BUND Landesverband Baden-Württemberg - 17. April 2015

Globaler Aktionstag gegen Freihandelsabkommen

BUND kritisiert Position der Landesregierung zu TTIP


Stuttgart. Anlässlich des globalen Aktionstags am 18. April 2015 gegen die Freihandelsabkommen untermauert der Bund für Umwelt und Naturschutz Deutschland Landesverband Baden-Württemberg (BUND) seine ablehnende Position gegenüber TTIP (Transatlantic Trade and Investment Partnership) und kritisiert die positive Haltung der baden-württembergischen Landesregierung. Am Wochenende gehen weltweit Bürgerinnen und Bürger auf die Straße. Alleine in Baden-Württemberg finden über zwanzig Protest-Aktionen statt. Der BUND ruft auf, gegen TTIP zu demonstrieren.

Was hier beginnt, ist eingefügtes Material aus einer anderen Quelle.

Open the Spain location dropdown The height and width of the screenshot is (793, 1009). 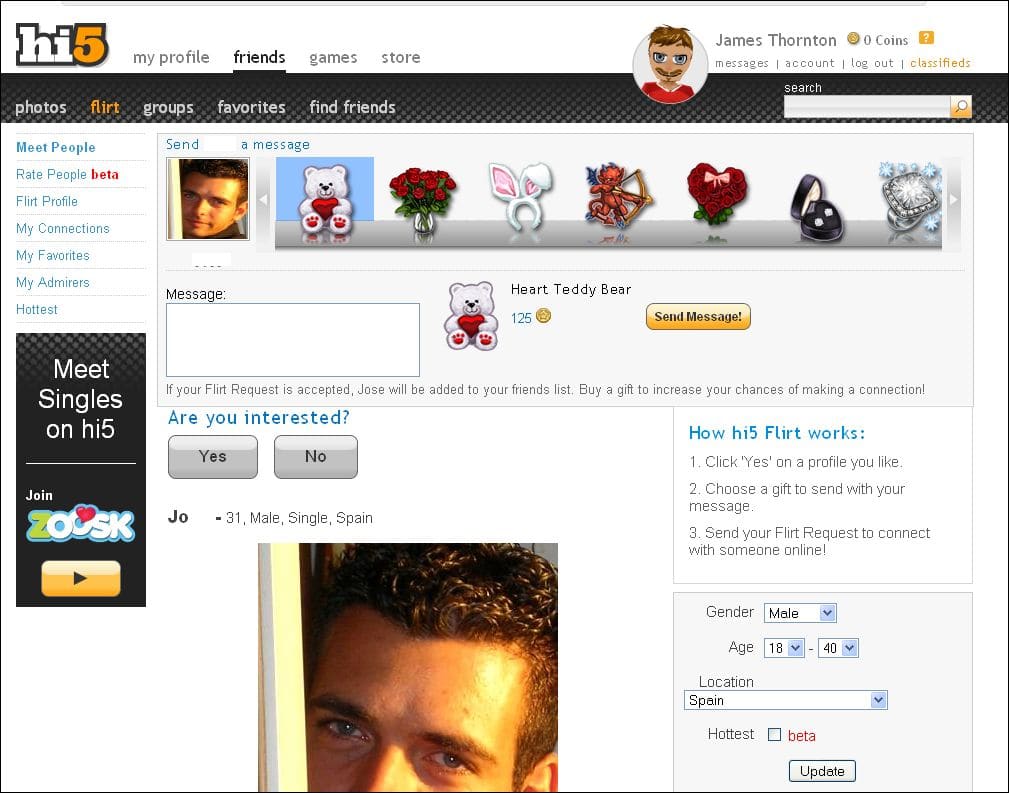(x=786, y=700)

Die Landesregierung von Baden-Württemberg hat in ihrem Eckpunktepapier ein idealisiertes Bild von der transatlantischen Handelspartnerschaft gezeichnet, das wenig mit den tatsächlichen TTIP-Verhandlungen zu tun hat. Entgegen den Annahmen der Landesregierung gibt es keinen belegbaren Beweis, dass durch TTIP Arbeitsplätze entstehen oder das Pro-Kopf-Einkommen merklich steigen werden.

"Die Landesregierung sollte sich fragen, ob sie zugunsten unsicherer Wirtschaftswachstumsprognosen Demokratie, Vorsorgeprinzip und Umweltschutz gefährden möchte. Wir erwarten von einer grün-roten Landesregierung, dass sie sich gegen neoliberale Interessen stellt. TTIP ist mit der Entwicklung einer nachhaltigen Wirtschaft unvereinbar", erklärt Dr. Brigitte Dahlbender, Landesvorsitzende des BUND in Baden-Württemberg.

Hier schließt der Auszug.